PV d’audition à charge qui négligeaient largement la trajectoire des migrants pour en venir au plus vite à la question de l’accord pour le retour et du droit préfectoral de délivrer des OQTF et d’enfermer en centre de rétention.

Absence de motivation des OQTF, voire de graves erreurs de motivation.

Absence d’examen de la situation personnelle de chaque migrant, comme le révèle la durée des auditions pour chacun (5 minutes !!!). Rien ou presque sur les motifs personnels, sur les persécutions, sur la vie privée et familiale, voire sur la date d’entrée en France. C’est vrai, c’est chiant à demander et à écrire mais c’est un droit des migrant-e-s de « raconter » cela avant qu’une décision ne soit prise !

Pour les migrants arrivés en France depuis quelques jours à peine, négligence totale du fait qu’ils souhaitent demander l’asile ou que la demande d’asile ne se fait pas sans avoir réglé deux ou trois trucs matériels (domiciliation, hébergement, nourriture, informations pour s’orienter).

Arrivée tardive des interprètes (au moment de la signature des PV d’auditions mais pas pendant leur déroulement) et des interprètes en anglais seulement.

Érythrée et Soudan désignés comme pays de renvoi…comme s’il s’agissait de simples destinations touristiques…

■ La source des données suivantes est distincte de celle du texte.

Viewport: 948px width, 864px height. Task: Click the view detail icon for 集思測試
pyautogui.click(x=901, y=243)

Article 3 et article 8 de la Convention européenne des Droits de l’Homme systématiquement cités comme n’ayant pas été violés, ce qui revient à dire que la préfecture a bien appris à se torcher avec cette convention lors des rafles !

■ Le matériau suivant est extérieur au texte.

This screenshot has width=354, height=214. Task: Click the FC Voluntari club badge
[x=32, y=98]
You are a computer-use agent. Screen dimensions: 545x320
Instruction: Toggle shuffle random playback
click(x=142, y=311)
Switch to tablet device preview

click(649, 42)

Violation de l’article 41 de la Charte des droits fondamentaux de l’Union européenne qui proclame « le droit de toute personne d'être entendue avant qu'une mesure individuelle qui l'affecterait défavorablement ne soit prise à son encontre », autrement dit le droit de toute personne de faire des observations orales ou écrites face à ce qui lui arrive de négatif. Ce qui suppose plus de 5 minutes…

Ce festival concernait les 19 migrants mais plusieurs avaient en plus une histoire singulière qui en disait long sur le rapport au droit de la préfecture 62.

L’un était convoqué le 3 juillet à la préfecture pour déposer sa demande d’asile et il avait une convocation écrite ! Rien à foutre, OQTF quand même ! Et rétention quand même !

Deux autres avaient déjà une OQTF délivrée à la mi-juin mais avec un délai de 30 jours pour quitter le territoire. Rien à foutre, en rétention quand même !

Deux autres avaient un papier attestant qu’ils devaient rencontrer à Calais l’association chargée de leur expliquer les démarches d’asile. Rien à foutre, OQTF quand même ! 
Un autre était mineur mais rien à foutre, démarche d’expulsion et en rétention quand même !

Plusieurs avaient dans leur PV d’audition quelques éléments concernant leurs motifs de départ et les persécutions subies. On s’attend alors à trouver dans le PV une explicitation des démarches à faire en vue de demander l’asile. Mais non, la présentation des horreurs vécues est aussitôt suivie de la question sur l’accord pour le retour et sur la connaissance du droit préfectoral de délivrer une OQTF et d’enfermer. Le droit d’asile, rien à foutre aussi !
  
Voilà où on est dans un pays qui ose mettre en place un contrat d’accueil et d’intégration sur les valeurs républicaines avant de permettre à un-e étranger-e non UE de s’installer en France.

Le plus fou était de voir ces 19 migrants d’une vingtaine d’années, sans doute perdus car récemment arrivés en France et ne parlant pas français, déjà violentés dans leur parcours d’exil, maltraités depuis qu’ils sont arrivés en France, raflés, enfermés de manière arbitraire, libérés sans comprendre, etc., en train de demander à la France de les accueillir, même en prison car ce sera moins pire que là-bas…
  
Sur ces 19 migrants, 14 sont repartis pour Calais ce soir.
  

A la sortie du TA, les 5 soudanais qui ont choisi de rester à Rennes souhaitent "bonne chance" à ceux qui repartent pour Calais.
Les exilés de Calais restés à Rennes ont été pris en charge par les militants de "Un toit, c'est un droit".